# Milwaukee Road N3



## bille1906 (May 2, 2009)

The N class were 2-6-6-3 Freight trains used in the Northwest
The N1 was a saturated steam compound which was not very successful
The N2 was an improvement as it was superheated but still had power problems as the slide valve LP cylinder could not handle the exhaust volume and had a top speed of 20 MPH
The N3 was a simple Mallet with four superheated cylinders. A Coffin feedwater heater was added and attached to the front of the smokebox. A fold back stack extender was also added.









The model of this standard gauge loco will be in 1/32 scale with 5/8" cylinders and a butane fired ceramic burner.

Last week I ordered the wheel castings from Walsall and gave my frame drawings to Dennis to CNC mill. he also cut my gaskets on the laser and brought them over today.









In looking at the photo of the front chassis, I see that there is a lot going on with lots of fittings on top of the cylinder and a huge exhaust collection cylinder built into the cylinder casting with a U shapped pipe going from the front of the cylinder to the rear. I figure it was done like that to allow enough room for a flexible fitting at the smokebox.









I started the cylinders by rounding off one corner of the 1" square block on the router and then cutting it and all of the flat stock to the same dimension on the table saw.









The cylinders are then bored out to .615 and then reamed to size with a .625" reamer









The mount holes are drilled out in the mill and then tapped out on my Mycromark tool.









I am using slide valves so I make a cross porting plate do display the correct valve positions. in the photo, there are two plates showing both sides of the plate.









A side cover is made from .032 brass sheet, rivet embossed and bent to shape.









End caps and a test bent tube are added and I think it is ready for paint.


----------



## fsts2k (Jan 13, 2009)

Super cool! Can't wait to see this go


----------



## David Leech (Dec 9, 2008)

2-6-6-3?
Which side of the rear truck are you adding the extra wheel!!!
You just keep getting better and better at this.
Stay safe,
David Leech,Delta, Canada


----------



## bille1906 (May 2, 2009)

Actually David, the third wheel is trailing the first two to keep it from popping a wheelie if the throttle is opened too quickly


----------



## bille1906 (May 2, 2009)

Dennis came by Weds and dropped off the CNC frame rails and the laser cut gaskets.









I showed the photo of the front in my last posting but it wasn't very clear. I then noticed this drawing on the cover of a book I have which shows how the exhaust piping goes. You can see that it picks up the exhaust from two chambers in the valve body and then makes a U turn onto a larger fitting that was either a ball joint or a dog bone type of fitting. The reason for the front fittings and the U joint was to allow enough room for the swivel and telescoping fittings needed to connect to the smokebox.

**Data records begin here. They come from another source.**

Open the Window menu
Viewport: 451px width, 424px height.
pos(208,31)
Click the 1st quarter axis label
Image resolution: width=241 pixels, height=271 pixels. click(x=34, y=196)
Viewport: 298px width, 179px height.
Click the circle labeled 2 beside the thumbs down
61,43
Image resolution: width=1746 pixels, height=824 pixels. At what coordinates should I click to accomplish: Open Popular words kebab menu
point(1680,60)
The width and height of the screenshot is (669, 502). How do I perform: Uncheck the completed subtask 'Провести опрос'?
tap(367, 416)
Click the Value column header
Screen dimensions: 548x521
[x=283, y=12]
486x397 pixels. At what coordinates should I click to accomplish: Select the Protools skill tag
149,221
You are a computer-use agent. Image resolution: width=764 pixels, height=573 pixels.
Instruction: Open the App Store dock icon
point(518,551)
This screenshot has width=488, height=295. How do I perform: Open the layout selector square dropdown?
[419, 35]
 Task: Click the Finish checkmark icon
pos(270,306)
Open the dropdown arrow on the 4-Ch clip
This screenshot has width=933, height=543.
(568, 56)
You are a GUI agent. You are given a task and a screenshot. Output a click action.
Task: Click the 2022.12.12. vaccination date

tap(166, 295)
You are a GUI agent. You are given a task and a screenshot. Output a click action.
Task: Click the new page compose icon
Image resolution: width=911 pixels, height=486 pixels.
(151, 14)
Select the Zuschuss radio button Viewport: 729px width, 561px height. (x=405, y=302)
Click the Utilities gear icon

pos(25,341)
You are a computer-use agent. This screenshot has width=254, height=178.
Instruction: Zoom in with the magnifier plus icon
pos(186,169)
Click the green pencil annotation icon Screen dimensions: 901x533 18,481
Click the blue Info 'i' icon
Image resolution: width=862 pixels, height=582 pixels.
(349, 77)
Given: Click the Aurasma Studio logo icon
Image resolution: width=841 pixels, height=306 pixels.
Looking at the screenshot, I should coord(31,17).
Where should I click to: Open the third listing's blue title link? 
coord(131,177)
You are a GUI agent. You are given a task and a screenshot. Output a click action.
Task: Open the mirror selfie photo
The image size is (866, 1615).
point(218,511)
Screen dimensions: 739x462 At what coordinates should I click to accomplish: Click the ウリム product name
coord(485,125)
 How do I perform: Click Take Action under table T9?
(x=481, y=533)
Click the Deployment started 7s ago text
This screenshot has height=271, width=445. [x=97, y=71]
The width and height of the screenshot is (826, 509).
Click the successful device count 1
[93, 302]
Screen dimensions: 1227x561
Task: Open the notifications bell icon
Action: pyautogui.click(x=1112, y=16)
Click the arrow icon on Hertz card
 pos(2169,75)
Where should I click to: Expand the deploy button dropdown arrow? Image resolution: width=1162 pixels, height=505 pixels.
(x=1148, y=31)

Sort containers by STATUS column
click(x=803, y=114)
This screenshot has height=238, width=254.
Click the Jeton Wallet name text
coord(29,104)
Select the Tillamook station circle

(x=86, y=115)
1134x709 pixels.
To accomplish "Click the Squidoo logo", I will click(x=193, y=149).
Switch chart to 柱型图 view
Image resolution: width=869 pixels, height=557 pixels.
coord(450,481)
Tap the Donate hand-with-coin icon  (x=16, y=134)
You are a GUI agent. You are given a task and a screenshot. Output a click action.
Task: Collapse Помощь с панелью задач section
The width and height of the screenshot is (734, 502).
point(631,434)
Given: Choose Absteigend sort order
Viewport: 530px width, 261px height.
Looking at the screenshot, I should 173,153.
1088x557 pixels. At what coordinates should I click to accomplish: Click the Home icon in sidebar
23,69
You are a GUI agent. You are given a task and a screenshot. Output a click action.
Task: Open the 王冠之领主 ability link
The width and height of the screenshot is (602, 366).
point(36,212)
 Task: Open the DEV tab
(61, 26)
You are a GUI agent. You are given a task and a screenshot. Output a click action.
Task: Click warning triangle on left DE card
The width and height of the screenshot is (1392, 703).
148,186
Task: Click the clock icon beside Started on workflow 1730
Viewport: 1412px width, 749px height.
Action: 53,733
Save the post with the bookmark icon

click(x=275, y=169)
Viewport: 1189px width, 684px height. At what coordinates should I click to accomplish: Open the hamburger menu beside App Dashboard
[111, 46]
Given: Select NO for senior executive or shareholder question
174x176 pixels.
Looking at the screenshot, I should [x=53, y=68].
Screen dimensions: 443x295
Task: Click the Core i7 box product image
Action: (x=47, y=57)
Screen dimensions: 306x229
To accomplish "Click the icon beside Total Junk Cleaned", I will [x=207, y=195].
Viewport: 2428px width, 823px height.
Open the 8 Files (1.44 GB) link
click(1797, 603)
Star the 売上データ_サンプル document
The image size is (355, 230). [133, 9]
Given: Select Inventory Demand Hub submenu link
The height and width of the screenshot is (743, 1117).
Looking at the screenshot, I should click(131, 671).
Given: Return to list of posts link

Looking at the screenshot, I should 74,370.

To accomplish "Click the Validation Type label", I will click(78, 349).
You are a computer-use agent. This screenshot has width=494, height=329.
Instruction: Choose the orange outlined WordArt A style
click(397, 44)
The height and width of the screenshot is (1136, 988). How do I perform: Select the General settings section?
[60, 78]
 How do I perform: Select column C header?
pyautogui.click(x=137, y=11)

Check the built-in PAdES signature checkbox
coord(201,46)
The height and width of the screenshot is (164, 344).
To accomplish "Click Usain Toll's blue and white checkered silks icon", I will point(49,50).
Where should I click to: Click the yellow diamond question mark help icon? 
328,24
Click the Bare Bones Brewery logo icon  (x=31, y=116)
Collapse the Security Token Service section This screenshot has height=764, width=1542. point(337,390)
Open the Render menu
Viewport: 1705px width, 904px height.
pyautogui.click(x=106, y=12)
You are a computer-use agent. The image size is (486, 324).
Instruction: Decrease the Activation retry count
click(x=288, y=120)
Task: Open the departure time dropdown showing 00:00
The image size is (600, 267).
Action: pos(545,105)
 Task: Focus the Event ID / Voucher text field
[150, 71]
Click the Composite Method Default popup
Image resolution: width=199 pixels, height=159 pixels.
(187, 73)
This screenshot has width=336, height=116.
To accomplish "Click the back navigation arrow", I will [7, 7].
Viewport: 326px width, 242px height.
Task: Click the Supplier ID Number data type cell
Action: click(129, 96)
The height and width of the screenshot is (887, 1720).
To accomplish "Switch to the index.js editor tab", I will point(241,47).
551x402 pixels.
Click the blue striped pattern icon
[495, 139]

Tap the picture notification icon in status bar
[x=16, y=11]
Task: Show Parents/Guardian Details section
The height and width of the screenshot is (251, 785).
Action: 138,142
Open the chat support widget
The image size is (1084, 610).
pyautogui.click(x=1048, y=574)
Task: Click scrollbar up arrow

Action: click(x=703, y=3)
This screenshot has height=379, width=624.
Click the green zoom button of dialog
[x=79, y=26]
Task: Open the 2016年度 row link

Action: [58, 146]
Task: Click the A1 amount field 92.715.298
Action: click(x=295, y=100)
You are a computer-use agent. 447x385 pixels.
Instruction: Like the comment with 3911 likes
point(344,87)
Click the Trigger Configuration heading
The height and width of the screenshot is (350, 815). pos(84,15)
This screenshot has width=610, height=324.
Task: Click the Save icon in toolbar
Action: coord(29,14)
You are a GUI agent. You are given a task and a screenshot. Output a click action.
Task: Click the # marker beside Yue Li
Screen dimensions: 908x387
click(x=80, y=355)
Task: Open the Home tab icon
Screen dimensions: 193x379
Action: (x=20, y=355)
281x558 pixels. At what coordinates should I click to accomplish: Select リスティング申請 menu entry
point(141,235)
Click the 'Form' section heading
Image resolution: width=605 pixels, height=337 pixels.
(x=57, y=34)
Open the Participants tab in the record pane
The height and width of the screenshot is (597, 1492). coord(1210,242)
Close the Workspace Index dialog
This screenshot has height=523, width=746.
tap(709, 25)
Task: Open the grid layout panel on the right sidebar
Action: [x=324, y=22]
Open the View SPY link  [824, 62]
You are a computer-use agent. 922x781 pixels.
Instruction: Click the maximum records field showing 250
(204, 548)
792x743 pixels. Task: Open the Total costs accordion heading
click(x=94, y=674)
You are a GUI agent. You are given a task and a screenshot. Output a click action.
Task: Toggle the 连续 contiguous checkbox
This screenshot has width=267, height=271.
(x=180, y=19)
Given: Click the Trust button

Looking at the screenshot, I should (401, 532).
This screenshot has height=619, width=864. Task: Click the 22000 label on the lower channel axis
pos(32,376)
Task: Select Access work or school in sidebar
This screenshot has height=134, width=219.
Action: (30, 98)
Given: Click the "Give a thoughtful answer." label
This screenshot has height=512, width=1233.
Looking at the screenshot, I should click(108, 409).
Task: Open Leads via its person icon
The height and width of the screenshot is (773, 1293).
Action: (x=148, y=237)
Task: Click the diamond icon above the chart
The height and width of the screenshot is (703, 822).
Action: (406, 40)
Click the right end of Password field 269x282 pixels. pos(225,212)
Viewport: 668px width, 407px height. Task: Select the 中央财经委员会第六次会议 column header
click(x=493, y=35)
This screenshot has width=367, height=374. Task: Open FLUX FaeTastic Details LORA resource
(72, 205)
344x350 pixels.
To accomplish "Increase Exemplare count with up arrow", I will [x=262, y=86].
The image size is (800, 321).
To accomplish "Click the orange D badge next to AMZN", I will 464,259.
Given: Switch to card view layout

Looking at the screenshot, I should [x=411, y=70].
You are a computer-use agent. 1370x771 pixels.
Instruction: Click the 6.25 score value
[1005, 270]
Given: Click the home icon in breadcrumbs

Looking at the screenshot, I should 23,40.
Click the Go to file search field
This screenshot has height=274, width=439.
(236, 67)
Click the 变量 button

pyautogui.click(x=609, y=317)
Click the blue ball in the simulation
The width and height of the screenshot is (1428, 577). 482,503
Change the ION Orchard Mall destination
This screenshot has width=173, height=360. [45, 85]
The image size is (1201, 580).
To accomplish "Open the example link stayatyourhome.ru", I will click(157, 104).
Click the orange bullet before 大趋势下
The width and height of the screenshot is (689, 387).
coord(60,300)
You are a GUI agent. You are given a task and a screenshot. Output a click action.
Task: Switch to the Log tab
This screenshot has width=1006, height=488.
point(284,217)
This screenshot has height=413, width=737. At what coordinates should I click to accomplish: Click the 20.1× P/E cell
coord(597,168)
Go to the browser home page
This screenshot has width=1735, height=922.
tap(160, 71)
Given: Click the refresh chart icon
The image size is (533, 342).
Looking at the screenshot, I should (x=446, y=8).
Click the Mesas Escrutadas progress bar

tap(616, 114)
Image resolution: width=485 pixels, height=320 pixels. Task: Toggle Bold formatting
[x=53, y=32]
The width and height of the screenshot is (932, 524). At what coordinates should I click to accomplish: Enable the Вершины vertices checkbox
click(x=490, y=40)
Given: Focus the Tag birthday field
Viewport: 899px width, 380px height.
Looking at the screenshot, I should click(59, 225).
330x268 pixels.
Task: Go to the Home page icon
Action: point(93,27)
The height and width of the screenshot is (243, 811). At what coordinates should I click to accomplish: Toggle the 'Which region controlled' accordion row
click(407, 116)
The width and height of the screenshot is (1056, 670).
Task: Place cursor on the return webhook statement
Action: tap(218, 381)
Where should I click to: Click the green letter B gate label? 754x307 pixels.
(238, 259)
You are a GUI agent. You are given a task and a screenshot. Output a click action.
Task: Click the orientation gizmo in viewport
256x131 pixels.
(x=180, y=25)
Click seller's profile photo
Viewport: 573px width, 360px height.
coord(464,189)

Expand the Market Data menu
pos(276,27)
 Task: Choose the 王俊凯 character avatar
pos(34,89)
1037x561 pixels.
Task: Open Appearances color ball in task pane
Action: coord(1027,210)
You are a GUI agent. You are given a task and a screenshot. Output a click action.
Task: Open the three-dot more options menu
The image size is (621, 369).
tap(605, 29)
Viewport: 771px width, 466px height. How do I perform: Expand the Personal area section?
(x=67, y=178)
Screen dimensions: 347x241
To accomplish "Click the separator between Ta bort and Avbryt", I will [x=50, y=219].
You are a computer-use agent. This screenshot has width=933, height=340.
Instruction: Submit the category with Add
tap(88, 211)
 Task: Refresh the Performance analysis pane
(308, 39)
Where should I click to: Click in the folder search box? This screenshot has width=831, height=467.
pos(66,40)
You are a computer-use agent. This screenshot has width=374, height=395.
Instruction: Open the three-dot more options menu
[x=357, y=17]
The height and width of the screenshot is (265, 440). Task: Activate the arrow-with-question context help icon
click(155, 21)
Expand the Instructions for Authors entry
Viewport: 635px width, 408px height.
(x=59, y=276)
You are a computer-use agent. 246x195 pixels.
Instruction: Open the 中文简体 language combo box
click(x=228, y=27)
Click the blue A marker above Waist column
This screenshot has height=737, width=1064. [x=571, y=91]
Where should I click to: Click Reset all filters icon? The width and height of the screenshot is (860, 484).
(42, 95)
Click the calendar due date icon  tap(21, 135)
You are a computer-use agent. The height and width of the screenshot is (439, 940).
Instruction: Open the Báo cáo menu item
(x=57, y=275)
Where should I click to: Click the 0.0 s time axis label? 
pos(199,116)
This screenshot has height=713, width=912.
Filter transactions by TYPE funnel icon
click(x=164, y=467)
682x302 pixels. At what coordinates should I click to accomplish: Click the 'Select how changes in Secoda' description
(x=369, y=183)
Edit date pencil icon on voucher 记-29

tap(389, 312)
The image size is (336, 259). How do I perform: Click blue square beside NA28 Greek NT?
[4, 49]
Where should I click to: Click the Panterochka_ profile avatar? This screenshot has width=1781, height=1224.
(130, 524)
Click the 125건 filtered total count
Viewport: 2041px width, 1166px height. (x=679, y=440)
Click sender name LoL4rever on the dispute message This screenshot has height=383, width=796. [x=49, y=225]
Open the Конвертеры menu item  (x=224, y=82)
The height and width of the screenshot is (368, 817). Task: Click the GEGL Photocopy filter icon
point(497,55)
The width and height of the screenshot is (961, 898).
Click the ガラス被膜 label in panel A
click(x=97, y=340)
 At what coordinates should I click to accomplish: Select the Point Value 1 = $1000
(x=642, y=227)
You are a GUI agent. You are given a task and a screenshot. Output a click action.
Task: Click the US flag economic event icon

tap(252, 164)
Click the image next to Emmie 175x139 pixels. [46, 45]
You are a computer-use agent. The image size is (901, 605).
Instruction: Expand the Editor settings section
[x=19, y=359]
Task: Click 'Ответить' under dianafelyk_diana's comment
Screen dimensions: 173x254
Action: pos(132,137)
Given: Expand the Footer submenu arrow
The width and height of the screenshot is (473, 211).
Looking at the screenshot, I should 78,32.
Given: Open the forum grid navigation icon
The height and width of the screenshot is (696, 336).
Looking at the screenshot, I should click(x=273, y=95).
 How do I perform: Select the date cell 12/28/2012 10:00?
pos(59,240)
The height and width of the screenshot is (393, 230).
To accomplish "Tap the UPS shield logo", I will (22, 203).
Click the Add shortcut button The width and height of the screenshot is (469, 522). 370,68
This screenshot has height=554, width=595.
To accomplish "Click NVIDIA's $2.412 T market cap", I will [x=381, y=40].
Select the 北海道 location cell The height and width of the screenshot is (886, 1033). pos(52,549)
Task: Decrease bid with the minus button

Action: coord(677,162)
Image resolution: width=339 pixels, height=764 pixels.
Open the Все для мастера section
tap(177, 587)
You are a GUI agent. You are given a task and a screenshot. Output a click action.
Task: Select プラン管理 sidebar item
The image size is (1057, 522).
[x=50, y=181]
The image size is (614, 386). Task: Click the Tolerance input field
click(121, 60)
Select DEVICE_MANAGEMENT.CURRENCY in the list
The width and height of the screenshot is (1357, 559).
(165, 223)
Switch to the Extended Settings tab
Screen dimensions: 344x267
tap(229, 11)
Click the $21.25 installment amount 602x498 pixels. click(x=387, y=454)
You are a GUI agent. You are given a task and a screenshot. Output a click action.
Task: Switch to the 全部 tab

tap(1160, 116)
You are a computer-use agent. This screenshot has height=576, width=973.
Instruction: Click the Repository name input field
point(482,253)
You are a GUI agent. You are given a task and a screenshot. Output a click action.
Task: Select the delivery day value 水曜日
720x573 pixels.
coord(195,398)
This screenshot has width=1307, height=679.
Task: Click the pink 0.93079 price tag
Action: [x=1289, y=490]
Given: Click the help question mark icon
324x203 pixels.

It would be impossible to bend 3/8" tubing that sharply. Solid may have worked but it surely wold have been distorted. I had some 3/8 od and 1/8 id silicone tubing which fit the bill. I annealed a piece of 1/8" copper rod and ran it through the tubing to get the bend I needed









Leaving extra rod in place the tubes were bent to shape









I taped them with masking tape to mark the cut needed









And cut them on the band saw. A piece of wood held one end up to get the angle I wanted for the rise in the tubing









A fitting that may resemble the ball joint was made and everything was glued on with E6000









Finally everything is painted and a buffer beam and deck are started.


----------



## bille1906 (May 2, 2009)

I soldered up the boiler last week. It is quite large and should produce plenty of steam.



























The smokebox is relieved at the bottom so I mark it off and do the cut out on the band saw









I then silver solder the flat pieces on and sand them flush after pickeling.









The boiler and smokebox are then set on blocks to make sure the front truck will have the proper clearance.









The cow catcher is a tube type mounted under the coupler. It has 18 tubes which scale out to 1/16" so I use 1/16" brass rod for the tubes as it is stronger that tubing and easier to bend. The lower frame is drilled out with spacing of .135" and the upper will get .113" spacing. everything is silver soldered together except the tubes which use Staybrite.




































A headlight with the proper square bezel for #52 id made and everything is painted


----------



## ddrum31 (Aug 30, 2017)

Looking amazing! Love your builds!

Jason


----------



## bille1906 (May 2, 2009)

The ceramic burner is huge on this engine as it will take up the firebox and the combustion chamber area
The area between the drivers needs to be narrow so I cut out the bottom to that shape and bend the front of it up before soldering it to the sides.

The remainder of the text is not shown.